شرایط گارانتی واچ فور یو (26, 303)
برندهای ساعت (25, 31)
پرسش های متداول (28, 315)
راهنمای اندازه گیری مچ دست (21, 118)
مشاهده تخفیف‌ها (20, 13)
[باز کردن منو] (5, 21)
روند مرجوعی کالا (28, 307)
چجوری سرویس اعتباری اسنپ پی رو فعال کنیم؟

◆ ◆ ◆

Give back every line of the material above, unchanged and in the same order.

شرایط گارانتی واچ فور یو (26, 303)
برندهای ساعت (25, 31)
پرسش های متداول (28, 315)
راهنمای اندازه گیری مچ دست (21, 118)
مشاهده تخفیف‌ها (20, 13)
[باز کردن منو] (5, 21)
روند مرجوعی کالا (28, 307)
چجوری سرویس اعتباری اسنپ پی رو فعال کنیم؟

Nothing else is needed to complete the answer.